The history of Catholicism in Orange County includes the very colorful period from 1922 to 1925 when a group mostly associated with terrorizing the South after the Civil War with its hatred of blacks gained a stronghold in Anaheim.

But unlike the white-hooded and violent members of the South’s KKK bent on restoring “white rule” in the former states of the Confederacy, Klansmen who briefly rose to prominence and power in Orange County were members of a revivalist offshoot who concentrated their efforts in the political sphere and were non-violent and law-abiding citizens, according to historical documents at the Anaheim Public Library’s Heritage Center.

These card-carrying KKK members—estimated to number, at their peak, about 300 in Anaheim, when the city had 10,000 residents—weren’t so much filled with hatred of Catholics as they were determined to spread their fundamentalist Protestant vision of society, which included being anti-alcohol at a time when predominantly Catholic Anaheim had a long tradition of manufacturing beer and wine.

“It had to do with politics and alcohol, mostly,” retired Anaheim Police Department Sgt. Rick Martinez, a city history buff, says of the role of the KKK in the early 1920s in Orange County.

But there certainly was no shortage of anti-Catholic activity by the Ku Klux Klan in Anaheim and a few other nearby cities—Fullerton, La Habra and Huntington Beach—between 1922 and 1925, according to historical documents.

The most notorious incident was the placement of a fiery cross in front of the main entrance to St. Boniface Catholic Church in Anaheim.

And in another incident, members of the KKK were suspected of effectively sealing up St. Boniface by thoroughly tarring the church’s doors and keyholes, according to an account in the July 1965 issue of Orange County Illustrated.

Christopher N. Cocoltchos, in his 1979 doctoral dissertation in history at UCLA, says white Protestant KKK members disliked Catholicism for its alleged hierarchical control of thought and behavior.

Cocoltchos interviewed a KKK member who told him, “I don’t like the Catholic religion. I don’t like the idea of taking everything through the pope… Why not go straight through (God) Himself—which we (Protestants) learned to do. It’s more appealing to me than the way Catholics do it.”

Monsignor Michael Heher, pastor of St. Anne Church in Seal Beach, notes that he’s far too young to personally know about the KKK in Orange County. He shared a story, however, about the Dominican Sisters of St. Catherine’s Academy in Anaheim.

Shortly after the sisters first arrived from Germany at St. Catherine’s, the KKK paid them a visit one night, according to the story Monsignor Heher relates.

Not knowing who the visitors were, the sisters presumed their flaming crosses meant they were some sort of welcoming party. So they opened up their crates and pulled out their china and made them coffee.

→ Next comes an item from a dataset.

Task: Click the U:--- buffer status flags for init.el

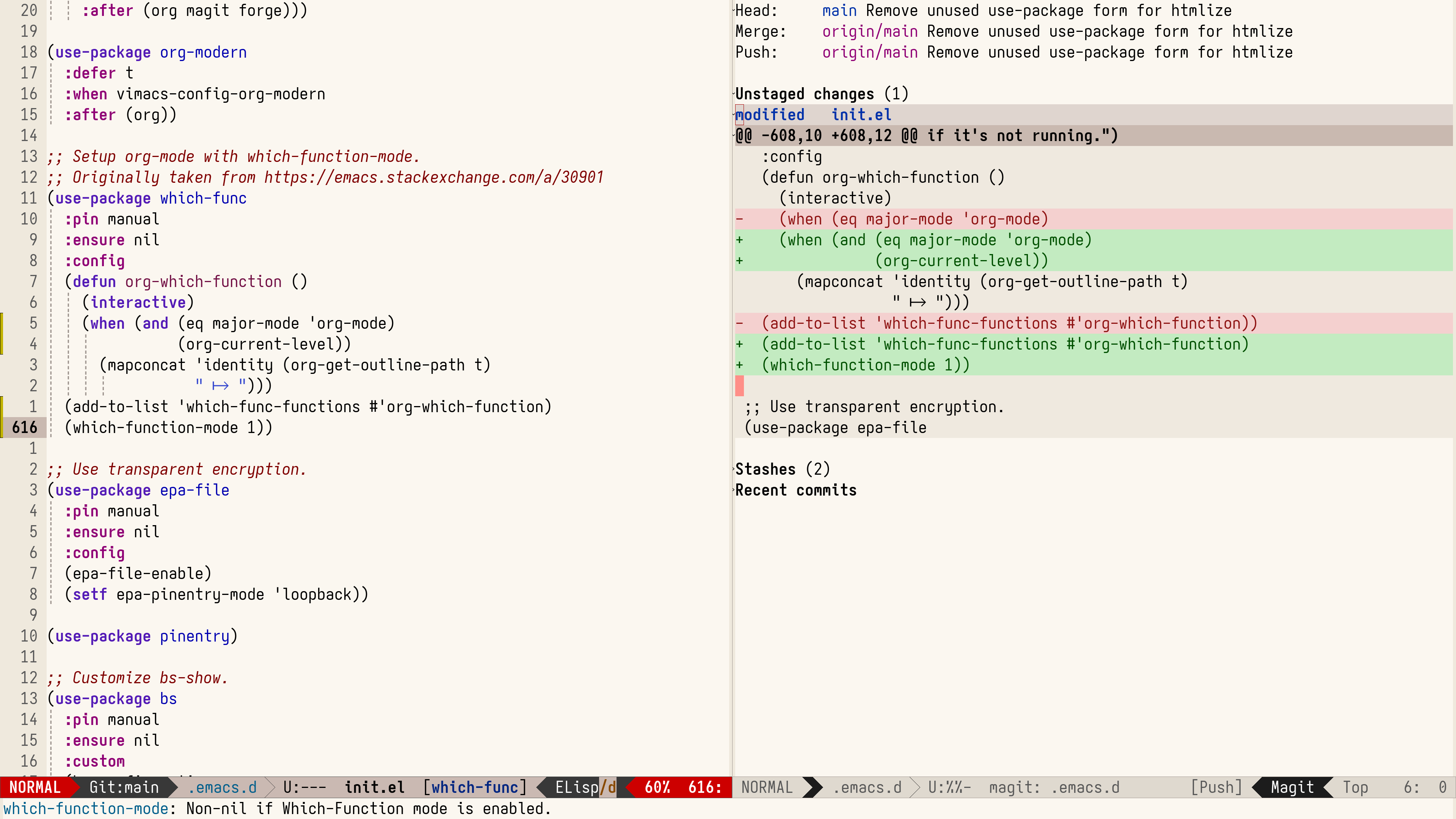Action: [304, 788]
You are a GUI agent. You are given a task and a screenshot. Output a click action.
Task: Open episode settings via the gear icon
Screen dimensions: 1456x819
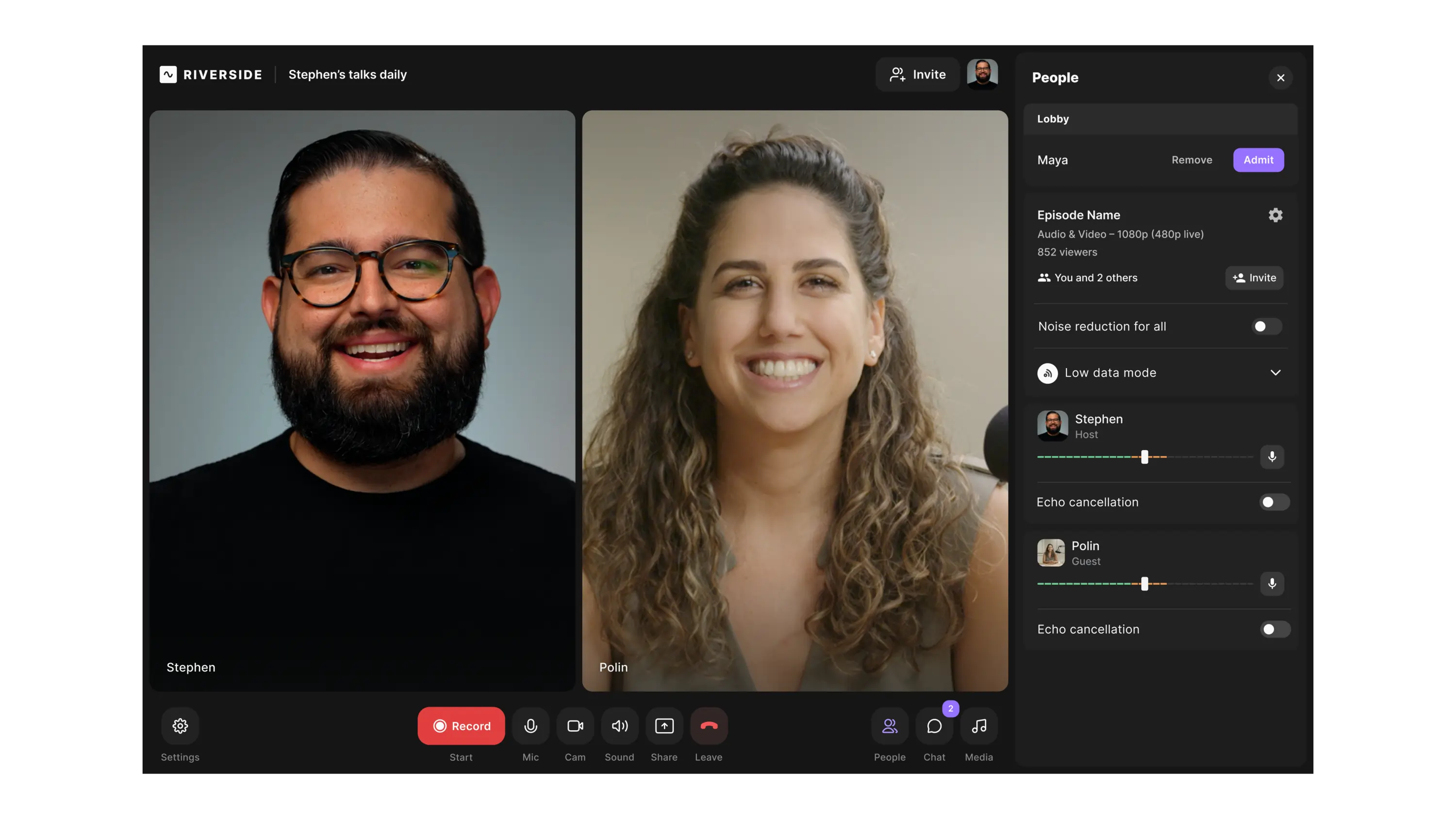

“The KKK didn’t know what to make of that, and left,” says Monsignor Heher.

The Klan rose to prominence in Anaheim with the arrival, in June 1922, of the Rev. Leon C. Myers, a transplant from Oregon who took charge of the First Christian Church in Anaheim and spread his Klan agenda starting with a men’s Bible study.

Myers sponsored “bitter” anti-Catholic propaganda during his pastorate, according to the Orange County Illustrated story.

And the Orange Daily News, in a May 11, 1925 article, quotes Meyers saying, “The Ku Klux Klan is the only hope for America.”

Myers and his supporters were able to secure, in 1924, four of five seats on Anaheim’s equivalent of a city council, the Board of Trustees. And by then the Anaheim Police Department had 10 KKK members, including the chief of police, Bert Moody.

Throughout Anaheim, signs with the acronym KIGY were posted, for “Klansman, I Greet You.”

An estimated 20,000 people—mostly from the Inland Empire and other parts of California—flooded what is now Pearson Park in Anaheim for a huge KKK rally in July 1924 that was peaceful but that sparked a tide of resentment that ultimately would lead to the Klan’s downfall in Orange County, historical documents show.

One of the main groups that helped defeat the Klan in Anaheim was the Knights of Columbus, which worked together with other community organizations to coordinate efforts to remove Klansmen from positions of power.

A special election on Feb. 3, 1925 ousted four members of the Ku Klux Klan from the Anaheim council. Moody then quit and the other KKK officers were fired.

And soon the KKK vanished from Anaheim and Orange County.